Thread: Does INSERT inserts always at the end ?

Does INSERT inserts always at the end ?

From
florence.henry@obspm.fr (Florence HENRY)
Date:
Hello,

well, almost everything is in the subject !

I have to fill 2 tables (more complicated than in the example !):

CREATE TABLE A (
   id serial primary key,
   foo text);

CREATE TABLE B (
   id serial references A,
   bar text);

I fill A with :
   INSERT into A VALUES (DEFAULT, "toto");

Then I need to retreive the "A.id" that was given to A, in order to give it
to B.id. If I was doing this by hand, it would have been quite easy, but I'm
doing this with a script.

So, if I make a SELECT id from A; and take the last row, will it *always*
be the row that I've just inserted.

Thanks for any tip

--
Florence HENRY

Re: Does INSERT inserts always at the end ?

From
jseymour@LinxNet.com (Jim Seymour)
Date:
florence.henry@obspm.fr (Florence HENRY) wrote:
>
> Hello,
>
> well, almost everything is in the subject !
>
> I have to fill 2 tables (more complicated than in the example !):
>
> CREATE TABLE A (
>    id serial primary key,
>    foo text);
>
> CREATE TABLE B (
>    id serial references A,
>    bar text);
>
> I fill A with :
>    INSERT into A VALUES (DEFAULT, "toto");
>
> Then I need to retreive the "A.id" that was given to A, in order to give it
> to B.id. If I was doing this by hand, it would have been quite easy, but I'm
> doing this with a script.

Define what you mean by "with a script."  If you've a db handle open
with, say, Perl's DBI, you could simply do a select on currval() for
the sequence and get it.  This is immune to other transactions.  But
if, by "script" you mean, say, from a shell script, where you're
feeding commands to psql from stdin or some-such, well... I suppose you
could "echo 'mumble; select currval(blurfl)' |psql" and capture it.
(Caveat: I haven't tried this.  I'm just guessing.)

>
> So, if I make a SELECT id from A; and take the last row, will it *always*
> be the row that I've just inserted.

I was told just a few days ago to always regard data in a table as
"unordered."  Going by that philosophy: No, you cannot.  You
*certainly* cannot if more than one session/task is operating on the
table.

Jim

Re: Does INSERT inserts always at the end ?

From
florence.henry@obspm.fr (Florence HENRY)
Date:
jseymour@LinxNet.com (Jim Seymour) wrote :

> Define what you mean by "with a script."  If you've a db handle open
> with, say, Perl's DBI, you could simply do a select on currval() for
> the sequence and get it.  This is immune to other transactions.

Indeed, I'm using Perl's DBI. currval does exactly what I want.
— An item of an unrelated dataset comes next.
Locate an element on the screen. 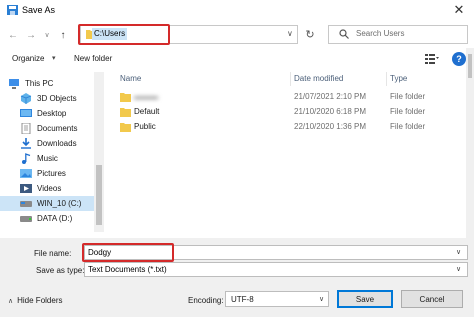 This screenshot has width=474, height=317. title-bar is located at coordinates (237, 10).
Thanks to
all who pointed it to me.

Before I could read your messages, I made a workaround that worked nice also,
but could you tell me if it would always work ?

It uses the "oid" number. I've read that it used to be unique, but within
the same session, I can assume that it is always growing, can't I ?

INSERT into A VALUES (DEFAULT, "toto");

INSERT into B VALUES (
   (SELECT id FROM A WHERE oid = SELECT ( max(oid) from A)),
   "toto");

--
Florence HENRY
florence point henry arobasse obspm point fr

Re: Does INSERT inserts always at the end ?

From
Martijn van Oosterhout
Date:
On Tue, May 25, 2004 at 01:15:14AM -0700, Florence HENRY wrote:
> Indeed, I'm using Perl's DBI. currval does exactly what I want. Thanks to
> all who pointed it to me.

That's the way it should be done.

> Before I could read your messages, I made a workaround that worked nice also,
> but could you tell me if it would always work ?
>
> It uses the "oid" number. I've read that it used to be unique, but within
> the same session, I can assume that it is always growing, can't I ?

NO! The OID will wrap eventually, it is not guarenteed to be unique.
And you can now make tables without OIDs.
--
Martijn van Oosterhout   <kleptog@svana.org>   http://svana.org/kleptog/
> Patent. n. Genius is 5% inspiration and 95% perspiration. A patent is a
> tool for doing 5% of the work and then sitting around waiting for someone
> else to do the other 95% so you can sue them.